Conflicts of Interest: Juan Ruiz-Bañobre - Travel, Accommodations, Expenses: Bristol-Myers Squibb, Merck Sharp & Dohme, Ipsen, PharmaMar. Speakers’ Bureau: Roche. María C. Areses-Manrique - Consulting or Advisory Role: Roche/Genentech, AstraZeneca, Boehringer Ingelheim, Merck Sharp & Dohme, Takeda, Lilly, Bristol-Myers Squibb. Francisco J. Afonso-Afonso - Consulting or Advisory Role: Merck Sharp & Dohme, AstraZeneca, Bristol-Myers Squibb, Pfizer, Novartis, Takeda, Boehringer Ingelheim. Travel, Accommodations, Expenses: Bristol-Myers Squibb, Merck Sharp & Dohme, Pfizer. Margarita Amenedo - Consulting or Advisory Role: Boehringer Ingelheim, Clovis Oncology. Speakers' Bureau: AstraZeneca; PharmaMar, Roche, Pierre Fabre, Lilly. Travel, Accommodations, Expenses: Roche, Lilly. José Luis Fírvida-Pérez - Consulting or Advisory Role: Roche/Genentech, AstraZeneca, Boehringer Ingelheim, MSD Oncology, Takeda, Lilly, Bristol-Myers Squibb. Rosario García-Campelo - Consulting or Advisory Role: Roche/Genentech, MSD Oncology, AstraZeneca, Bristol-Myers Squibb, Pfizer, Novartis, Takeda, Boehringer Ingelheim. Speakers’ Bureau: Roche, AstraZeneca, Bristol-Myers Squibb, Pfizer, Novartis, Takeda, Boehringer Ingelheim, MSD Oncology. Jorge García-González - Consulting or Advisory Role: Bristol-Myers Squibb, MSD Oncology, Roche/Genentech, Lilly, Boehringer Ingelheim, AstraZeneca, Pierre Fabre. Travel, Accommodations, Expenses: Bristol-Myers Squibb, Merck Sharp & Dohme, Roche/Genentech. Sergio Vázquez - Consulting or Advisory Role: Pfizer, Astellas, Janssen, MSD Oncology, Bayer, Roche, Bristol-Myers Squibb, Boehringer Ingelheim, AstraZeneca, Ipsen, Novartis, Eusa Pharma, Eisai and Sanofi.
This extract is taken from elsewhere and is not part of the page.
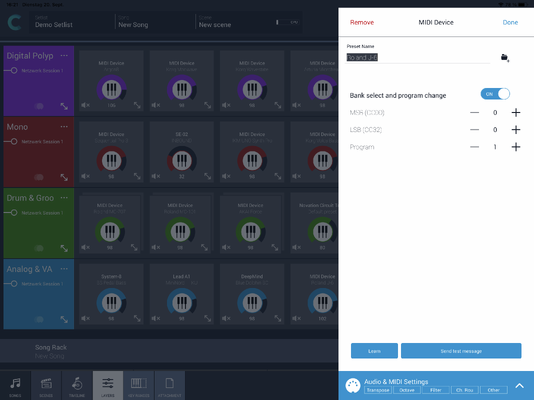Expand Audio & MIDI Settings panel chevron
Image resolution: width=534 pixels, height=400 pixels.
click(519, 386)
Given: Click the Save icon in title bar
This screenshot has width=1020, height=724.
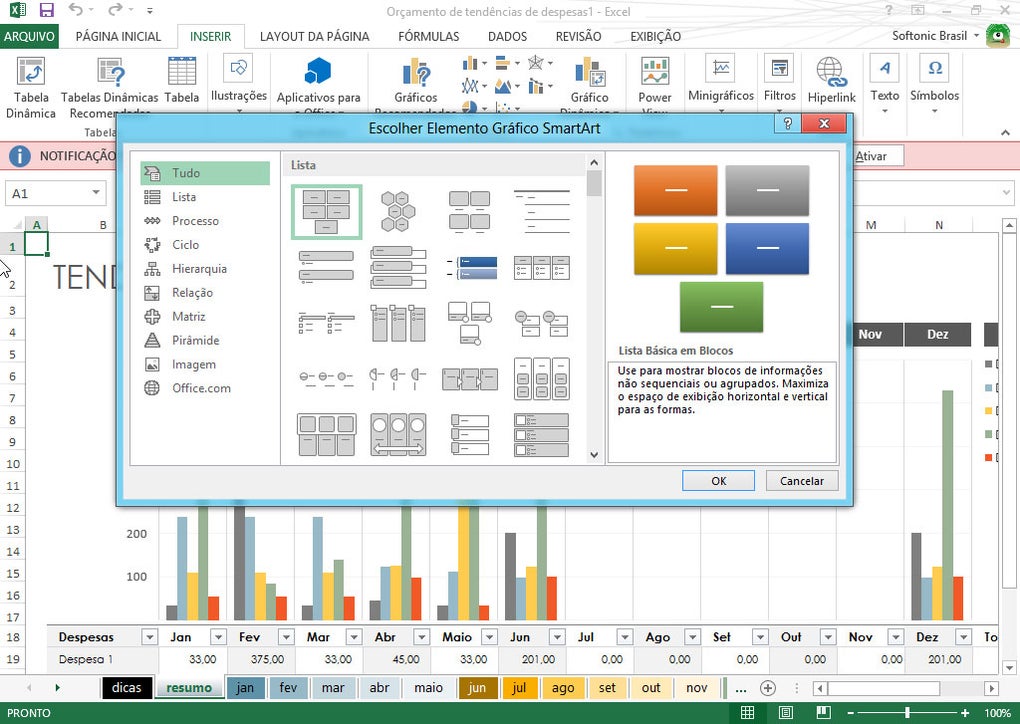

Speakers’ Bureau: Lilly, Astellas, Bayer, Roche, Boehringer Ingelheim, Ipsen, Novartis, AstraZeneca and Sanofi. Travel, Accommodations, Expenses: Pfizer, Roche and AstraZeneca. The other authors have no conflicts of interest to declare.
Ethical Statement: The authors are accountable for all aspects of the work in ensuring that questions related to the accuracy or integrity of any part of the work are appropriately investigated and resolved.